= Document text =
____

Is this a plebiscite? Why should uninformed New Yorkers regulate the scale of the project, rather than close analysis of the DEIS, such as the effect of development on traffic? Another meaning of the poll is that a combination of Forest City Ratner publicity and weak journalism have papered over major questions about this project.

Not a racial divide

The article states:
Support for Forest City Ratner's $4.2 billion plan runs across racial, economic and gender lines, the poll shows. The proposed complex of 16 office and residential towers and a basketball arena is viewed favorably by 56% of African-Americans, 58% of whites, 68% of Latinos and 72% of Asians. The results contradict the popular characterization of detractors as white elites and fans as poor minorities. Only 26% of whites say they are somewhat or very unfavorable toward Atlantic Yards, compared with 30% of blacks. Opposition among residents of households with income below $20,000 or above $100,000 was identical: 29%. It was 22% in households with incomes between those amounts.

That's interesting. It's still fair to say that the most visible detractors are mostly (but hardly exclusively) white and the most visible fans are poor minorities. They're the ones with the greatest stake--homeowners and residents of the surrounding neighborhoods, and members and followers of groups like BUILD and ACORN that have been supported by Forest City Ratner.

The effective CBA

The article continues:
The poll shows why Forest City has trumpeted its deal with community groups setting aside apartments and construction jobs for local residents, and why opponents have tried to discredit the pact. A whopping 86% of respondents call it an important benefit. That figure is 70% even among those who don't like the project.

It's not simply that opponents have tried to discredit this pact. Opponents have seized on valid criticism from impartial experts like Good Jobs New York.

The article continues:
Housing important
The project's proposed 2,250 apartments for low- and middle- income renters receive a similarly robust endorsement: They are deemed an important benefit by 92% of the development's supporters and even by 66% of its detractors.


Again, unless it's explained that it's a privately-negotiated affordable housing bonus, and that the affordable housing would come late in the project, unlike in actual rezonings, it's difficult to characterize.

____

= Set problem A =
Select every line of the rows that contains the word "Click", treating uppercase and lowercase letters as distinct.

____

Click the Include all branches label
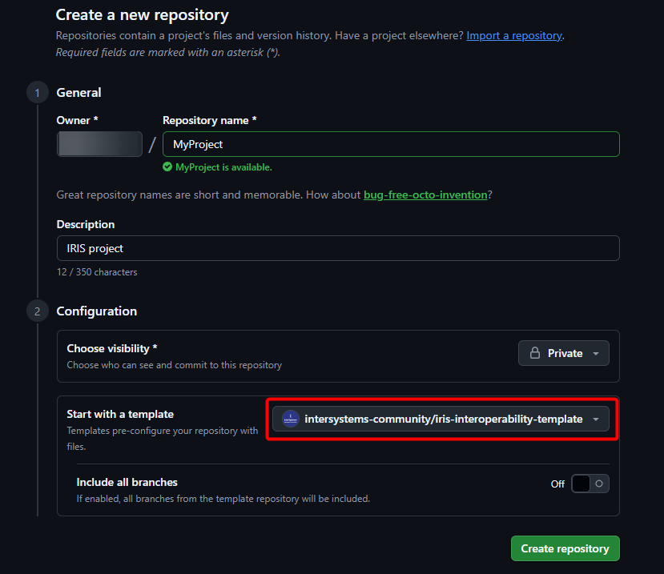 [127, 482]
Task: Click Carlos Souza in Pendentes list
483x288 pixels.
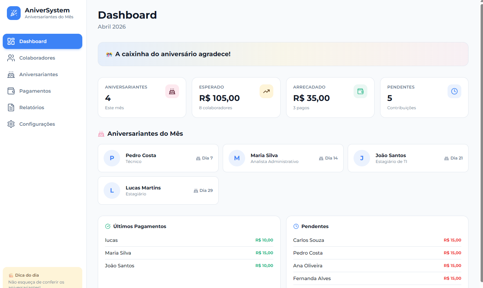Action: 308,240
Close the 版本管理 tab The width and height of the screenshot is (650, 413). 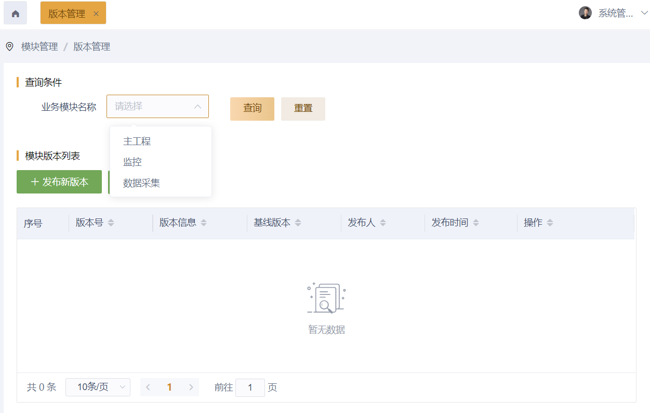tap(96, 14)
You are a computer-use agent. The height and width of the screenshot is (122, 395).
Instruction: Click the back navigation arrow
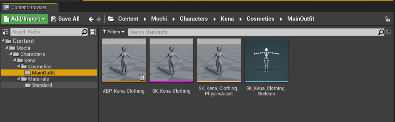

____

= Set problem B =
Reproduce the part of the Atlantic Yards passage that opens with the words "The effective CBA" and closes with "like the project.", swapping "whopping" for "remarkable".

= Correct response A =
Click the Include all branches label
Task: Click Carlos Souza in Pendentes list
Instruction: Click the back navigation arrow

= Correct response B =
The effective CBA

The article continues:
The poll shows why Forest City has trumpeted its deal with community groups setting aside apartments and construction jobs for local residents, and why opponents have tried to discredit the pact. A remarkable 86% of respondents call it an important benefit. That figure is 70% even among those who don't like the project.